Oskar Kärnlund schaute eine Weile schweigend auf den Tisch.
»Mit einem«, sagte er schließlich.
»Wir bedanken uns für das Detail«, erklärte Jesper Pärsson. Dann hob er die Stimme, um das Wort nicht zu verlieren. »Gibt es etwas, das auf einen politischen Mord hindeutet?«
»Zu früh für eine Antwort«, sagte Kärnlund.

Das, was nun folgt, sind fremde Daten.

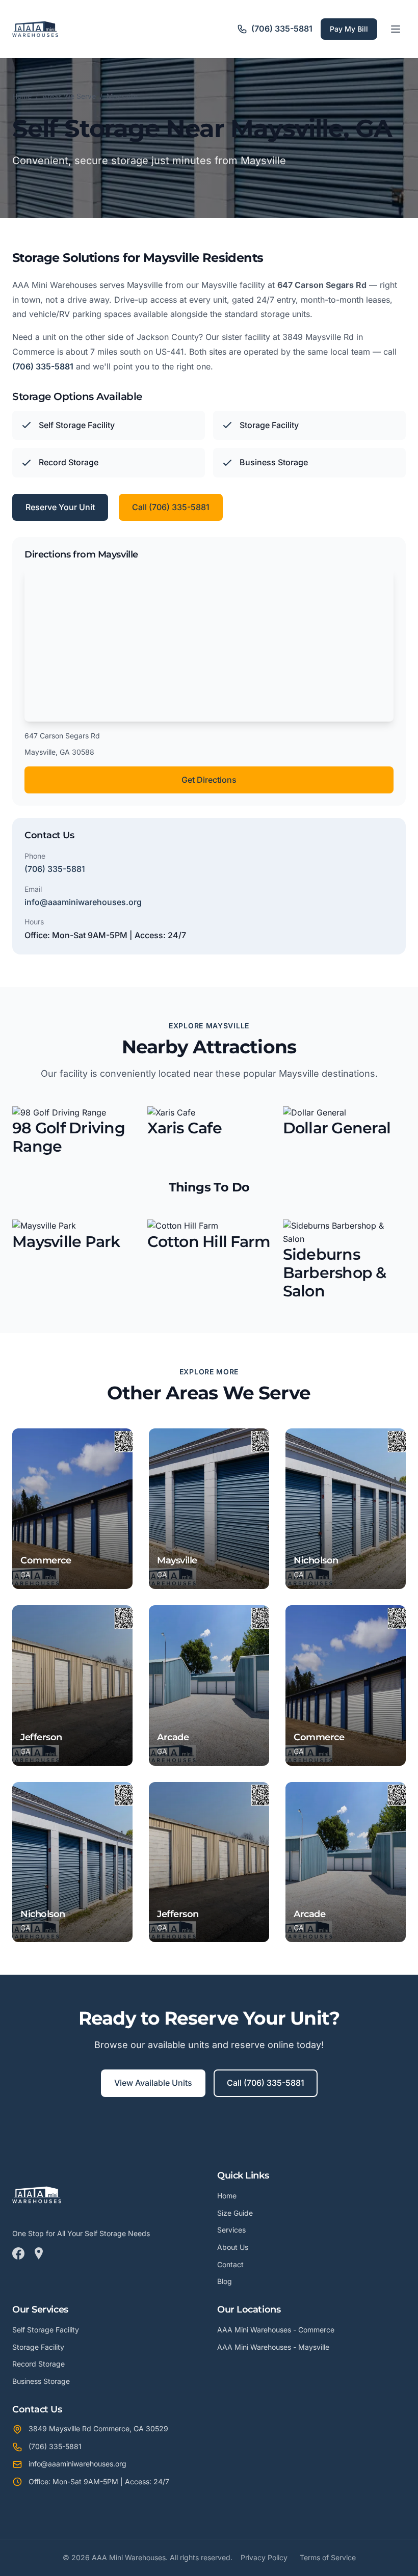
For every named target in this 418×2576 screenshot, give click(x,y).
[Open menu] (395, 29)
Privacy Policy (264, 2557)
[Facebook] (18, 2255)
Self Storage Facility (45, 2329)
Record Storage (38, 2363)
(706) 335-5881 (42, 366)
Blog (224, 2281)
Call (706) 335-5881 (171, 507)
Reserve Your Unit (60, 507)
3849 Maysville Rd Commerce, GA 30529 (98, 2428)
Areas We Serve (69, 96)
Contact (230, 2264)
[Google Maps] (39, 2255)
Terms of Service (328, 2557)
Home (22, 96)
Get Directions (209, 780)
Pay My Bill (349, 28)
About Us (232, 2247)
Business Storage (41, 2381)
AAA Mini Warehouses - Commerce (275, 2329)
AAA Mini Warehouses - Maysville (273, 2347)
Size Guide (235, 2213)
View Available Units (153, 2083)
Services (231, 2229)
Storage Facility (38, 2347)
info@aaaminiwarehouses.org (83, 902)
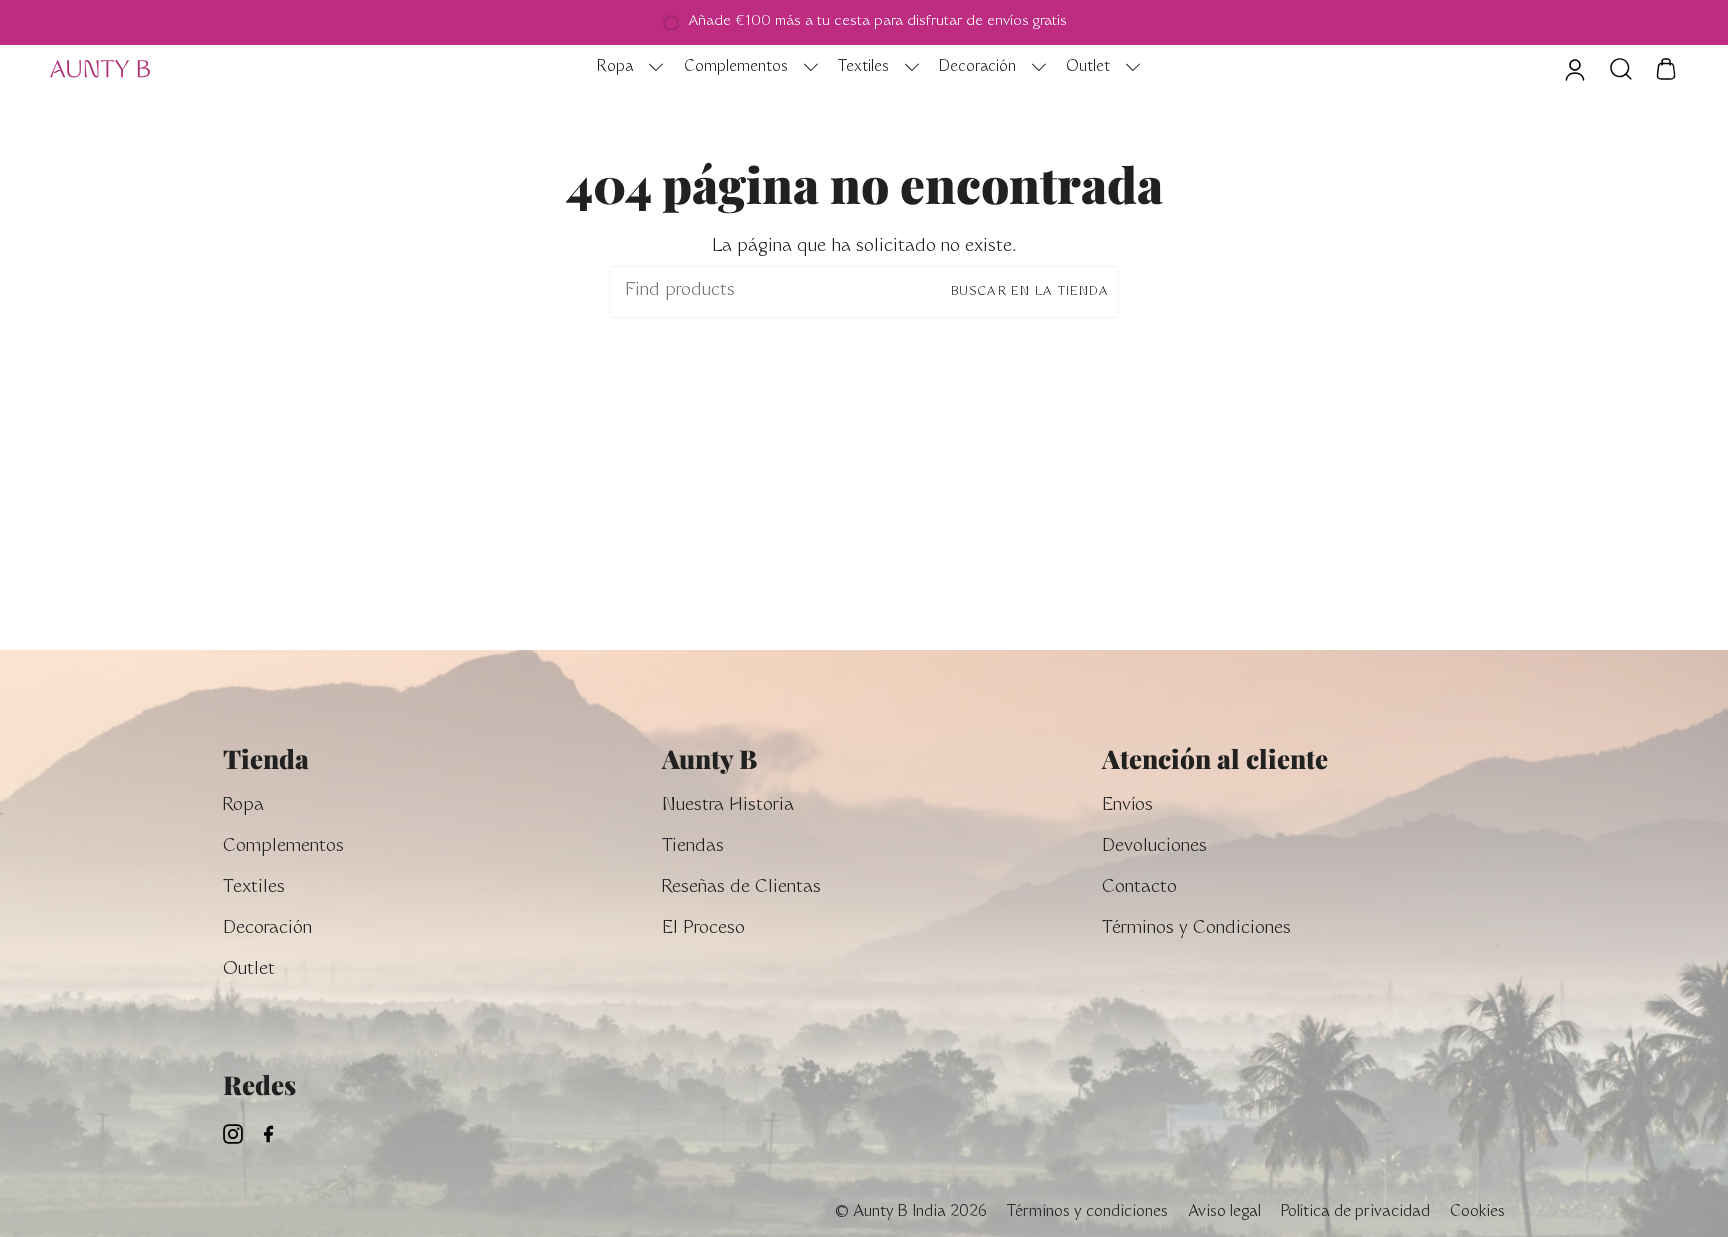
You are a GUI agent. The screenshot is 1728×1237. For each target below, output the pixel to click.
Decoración (267, 929)
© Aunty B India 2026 (910, 1212)
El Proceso (703, 929)
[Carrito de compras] (1666, 69)
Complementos (283, 847)
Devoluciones (1154, 847)
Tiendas (693, 847)
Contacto (1139, 888)
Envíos (1127, 806)
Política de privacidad (1355, 1212)
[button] (625, 69)
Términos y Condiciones (1196, 929)
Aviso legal (1224, 1212)
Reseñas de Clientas (741, 888)
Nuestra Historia (728, 806)
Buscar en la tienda (1030, 292)
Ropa (243, 806)
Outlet (249, 970)
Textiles (254, 888)
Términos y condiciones (1087, 1212)
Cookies (1477, 1212)
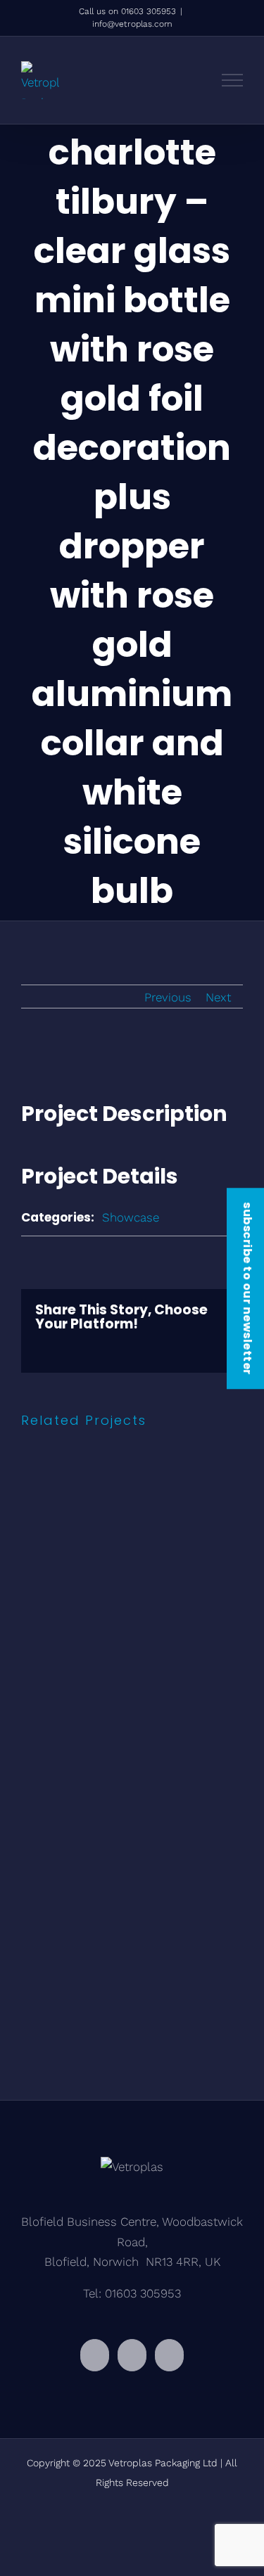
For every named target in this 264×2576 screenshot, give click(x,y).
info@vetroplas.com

Nachdem er Fangfragen ausgewichen und belanglose, allgemein gültige Antworten auf die zahlreichen Fragen der übrigen Reporter gegeben hatte, machte Oskar Kärnlund Anstalten, die Pressekonferenz zu beenden. Er legte die Handflächen auf den Tisch, sein übliches Signal, dass er sich erheben und gehen wollte.
»Noch eine Frage«, bat Jesper Pärsson. »Ist die IT-Polizei mit im Ermittlungsteam? Elina Wiik, meine ich.«
Kärnlund schaute den Journalisten erstaunt an.